§ AIM OF THE TASK
Please pick out every line of the listing below that contains the string "click", treating uppercase and lowercase letters as different. Copy each of those lines in full.

§ RECORDS FOR PROCESSING
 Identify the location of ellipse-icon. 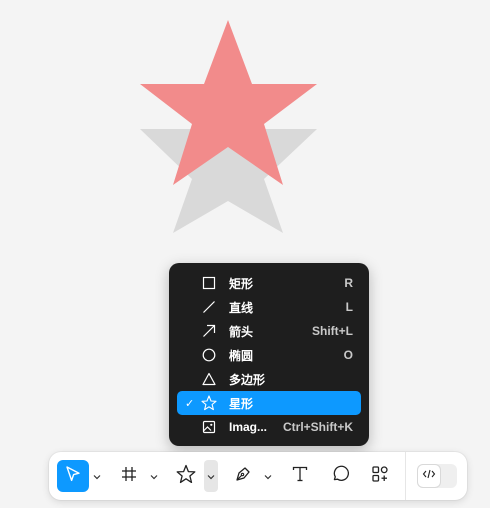
(209, 355).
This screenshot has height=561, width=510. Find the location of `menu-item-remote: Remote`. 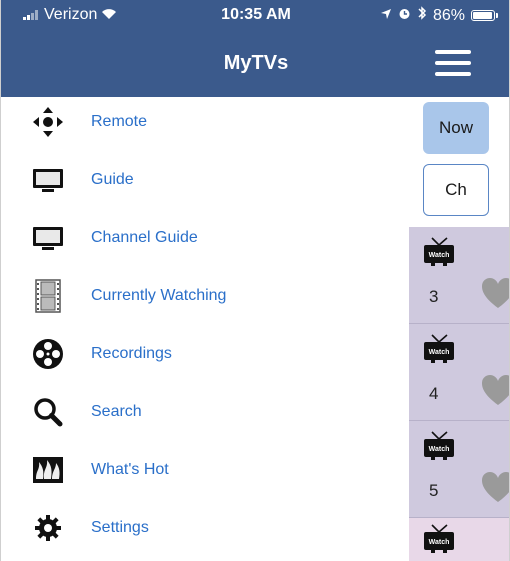

menu-item-remote: Remote is located at coordinates (205, 122).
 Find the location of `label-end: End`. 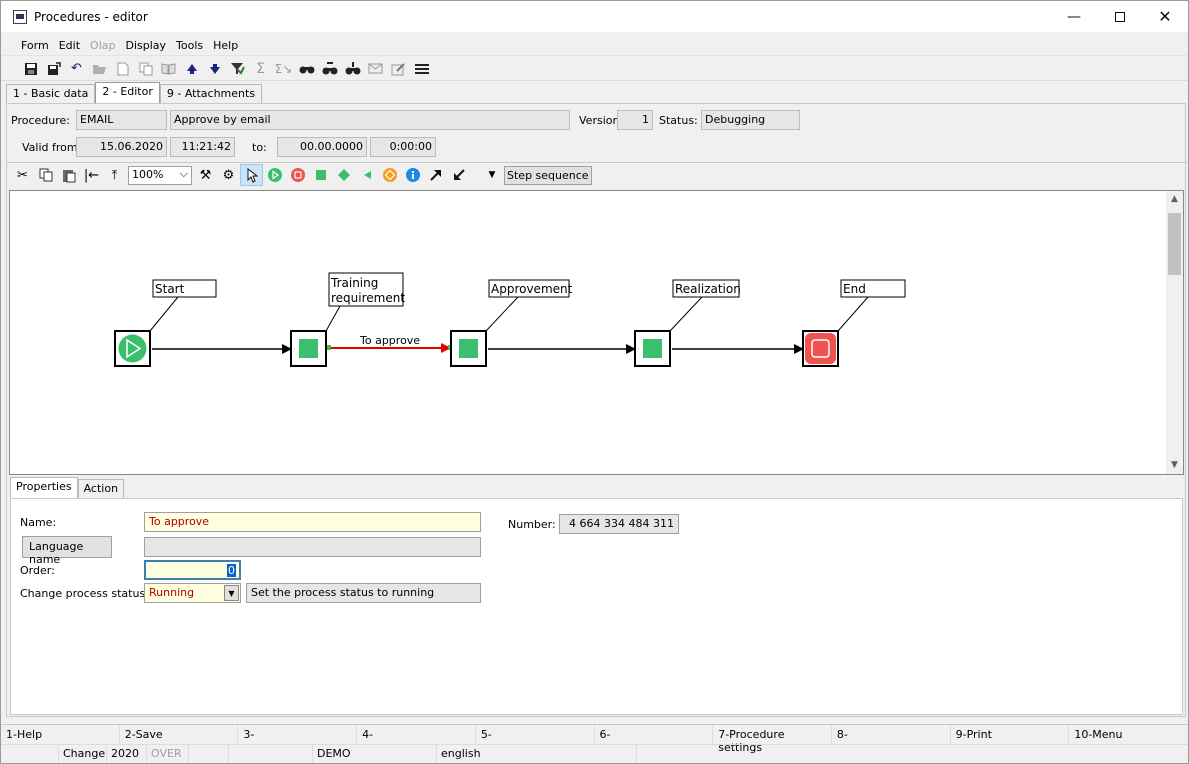

label-end: End is located at coordinates (873, 288).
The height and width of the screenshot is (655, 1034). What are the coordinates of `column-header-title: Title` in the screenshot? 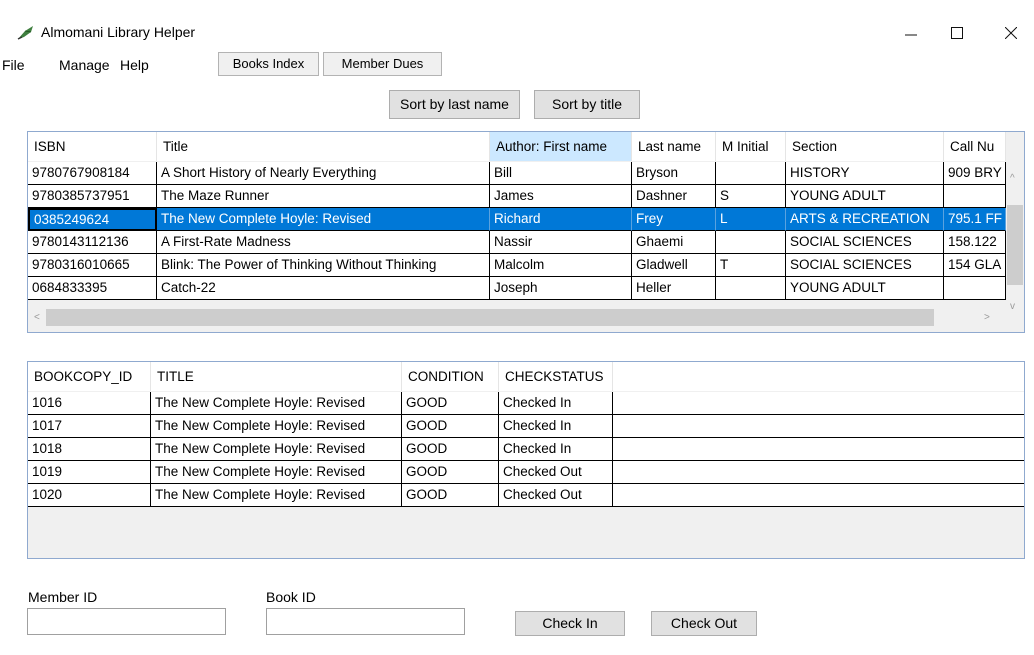 It's located at (324, 146).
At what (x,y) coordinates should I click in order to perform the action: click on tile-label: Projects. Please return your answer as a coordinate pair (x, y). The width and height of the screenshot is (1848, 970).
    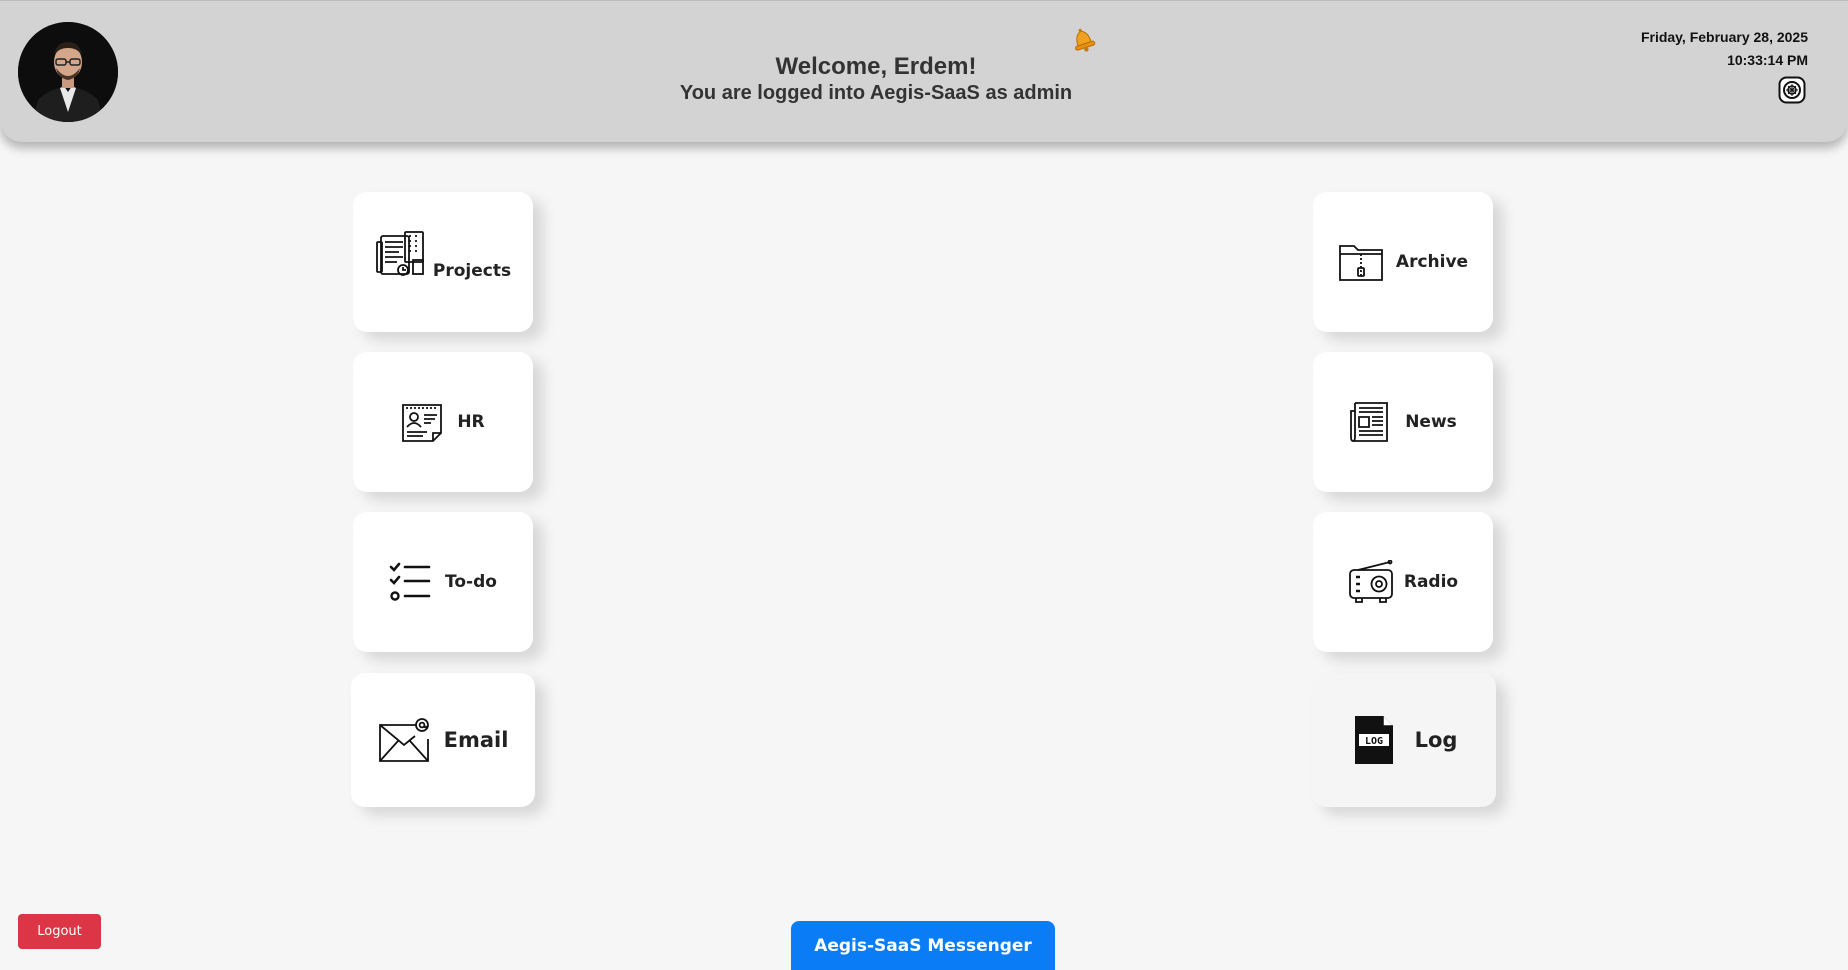
    Looking at the image, I should click on (472, 271).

§ RESULT BELOW
At what (x,y) coordinates should I click in order to perform the action: click on tile-label: Projects. Please return your answer as a coordinate pair (x, y). The width and height of the screenshot is (1848, 970).
    Looking at the image, I should click on (472, 271).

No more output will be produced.